Cleaning service companies are increasingly forced to adapt to clients’ changing needs in the face of economic difficulties. Contract cleaning has grown steadily over the past 20 years, mainly as a direct consequence of outsourcing of services in administrations and companies. The industry responds to fundamental needs of the society such as cleanliness, hygiene (particularly in hospitals, food industry, schools, etc) and protection of the environment. It represents, in economic and social terms, one of the most dynamic areas of corporate services in the European Union.

This dynamism of the sector is directly translated in terms of regular job creation. Indeed during the last 15 years, the industry recorded an annual growth of about 10 per cent on average. According to the last figures provided by European Federation of Cleaning Industry (EFCI) member associations, more than 160,000 cleaning contractors, which are in majority small and very small organisations, employ close to four million workers with an annual turnover of about 65 billion euros.

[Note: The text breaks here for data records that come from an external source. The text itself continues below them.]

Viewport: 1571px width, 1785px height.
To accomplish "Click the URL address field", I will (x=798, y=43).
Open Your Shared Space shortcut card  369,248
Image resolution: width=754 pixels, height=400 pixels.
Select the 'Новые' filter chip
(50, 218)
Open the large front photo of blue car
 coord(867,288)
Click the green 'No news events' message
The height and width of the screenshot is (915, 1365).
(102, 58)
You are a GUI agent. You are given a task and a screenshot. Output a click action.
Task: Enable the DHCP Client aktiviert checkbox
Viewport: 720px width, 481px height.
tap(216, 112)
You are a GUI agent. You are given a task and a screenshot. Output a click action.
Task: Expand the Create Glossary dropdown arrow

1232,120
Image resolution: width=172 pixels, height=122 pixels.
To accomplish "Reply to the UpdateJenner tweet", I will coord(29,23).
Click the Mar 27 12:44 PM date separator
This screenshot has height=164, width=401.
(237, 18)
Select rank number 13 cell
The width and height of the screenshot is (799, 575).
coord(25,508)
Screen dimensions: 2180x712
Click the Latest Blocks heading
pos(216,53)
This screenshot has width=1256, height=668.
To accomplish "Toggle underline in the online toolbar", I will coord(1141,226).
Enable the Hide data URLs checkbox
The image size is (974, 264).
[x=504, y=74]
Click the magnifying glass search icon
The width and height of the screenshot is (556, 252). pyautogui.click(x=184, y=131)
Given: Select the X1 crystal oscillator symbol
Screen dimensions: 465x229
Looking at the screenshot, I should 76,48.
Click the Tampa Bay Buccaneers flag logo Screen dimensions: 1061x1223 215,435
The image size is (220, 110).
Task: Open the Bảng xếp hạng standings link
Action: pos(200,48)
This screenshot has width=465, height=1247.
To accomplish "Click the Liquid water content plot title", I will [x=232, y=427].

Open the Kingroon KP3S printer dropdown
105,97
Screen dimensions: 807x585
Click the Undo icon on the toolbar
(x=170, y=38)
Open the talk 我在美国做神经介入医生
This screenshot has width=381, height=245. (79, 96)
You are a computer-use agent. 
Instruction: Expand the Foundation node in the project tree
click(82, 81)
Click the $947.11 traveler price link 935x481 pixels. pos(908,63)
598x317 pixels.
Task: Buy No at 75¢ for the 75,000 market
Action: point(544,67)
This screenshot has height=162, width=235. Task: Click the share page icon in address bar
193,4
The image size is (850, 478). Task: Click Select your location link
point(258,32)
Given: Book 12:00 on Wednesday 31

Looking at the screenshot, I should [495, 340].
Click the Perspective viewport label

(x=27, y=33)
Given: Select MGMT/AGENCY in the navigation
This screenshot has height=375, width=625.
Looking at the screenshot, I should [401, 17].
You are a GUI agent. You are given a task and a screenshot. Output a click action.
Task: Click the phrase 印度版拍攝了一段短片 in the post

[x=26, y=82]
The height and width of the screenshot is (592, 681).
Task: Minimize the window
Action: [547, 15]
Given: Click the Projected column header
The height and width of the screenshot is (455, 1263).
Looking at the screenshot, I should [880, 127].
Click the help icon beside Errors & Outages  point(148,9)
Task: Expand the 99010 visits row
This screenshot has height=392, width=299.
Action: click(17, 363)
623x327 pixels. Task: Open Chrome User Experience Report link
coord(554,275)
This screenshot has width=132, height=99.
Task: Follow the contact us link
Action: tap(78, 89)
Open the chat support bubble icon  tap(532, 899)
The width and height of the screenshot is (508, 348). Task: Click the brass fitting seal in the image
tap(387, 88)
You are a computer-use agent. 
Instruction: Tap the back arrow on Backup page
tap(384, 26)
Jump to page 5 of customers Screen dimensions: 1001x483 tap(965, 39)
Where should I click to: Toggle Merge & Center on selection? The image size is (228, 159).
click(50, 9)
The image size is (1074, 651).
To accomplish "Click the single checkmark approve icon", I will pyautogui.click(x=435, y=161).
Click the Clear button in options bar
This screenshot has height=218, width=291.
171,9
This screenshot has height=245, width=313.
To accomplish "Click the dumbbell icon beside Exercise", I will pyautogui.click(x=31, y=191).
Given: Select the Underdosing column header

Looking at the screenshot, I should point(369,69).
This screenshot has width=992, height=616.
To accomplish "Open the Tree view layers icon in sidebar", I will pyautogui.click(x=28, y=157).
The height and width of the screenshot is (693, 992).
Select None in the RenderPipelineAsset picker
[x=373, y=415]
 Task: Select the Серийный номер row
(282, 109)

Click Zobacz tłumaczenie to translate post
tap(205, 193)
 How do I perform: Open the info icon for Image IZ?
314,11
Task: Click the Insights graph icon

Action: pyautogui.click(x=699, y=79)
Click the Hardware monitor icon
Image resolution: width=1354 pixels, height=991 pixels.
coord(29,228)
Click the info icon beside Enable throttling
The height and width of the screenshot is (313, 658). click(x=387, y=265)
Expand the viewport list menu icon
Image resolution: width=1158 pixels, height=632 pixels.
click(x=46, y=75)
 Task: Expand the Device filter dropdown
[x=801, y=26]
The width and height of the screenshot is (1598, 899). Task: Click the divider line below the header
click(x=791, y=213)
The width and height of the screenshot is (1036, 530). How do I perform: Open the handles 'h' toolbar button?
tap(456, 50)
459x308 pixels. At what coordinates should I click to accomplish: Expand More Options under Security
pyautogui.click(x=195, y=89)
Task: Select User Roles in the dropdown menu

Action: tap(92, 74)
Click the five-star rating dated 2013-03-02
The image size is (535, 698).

In addition, markets have continuously developed towards a more global and integrated service delivery. Furthermore, a continuous diversification of activities towards integrated services and facilities management can be registered. This is increasingly pushing in particular larger companies to offer their clients facilities management and support services rather than simple cleaning services. For smaller companies, especially SME’s, this trend results in an increased pressure to offer more specialised cleaning services next to office cleaning.

Focus on client needs

This rather positive picture of the last 15 years however changed with the emergence of the economic and financial crisis since 2008. The crisis forced the industry as a whole to adapt and focus more on the needs of its clients. As a consequence of the crisis which is unfortunately still ongoing in many European countries, clients generally ask for even more ways to save money on their service contracts, and this by either reducing the price or the frequency of the service provision. It is needless to say that this is painful for contractors in a market which is already price-driven with low margins.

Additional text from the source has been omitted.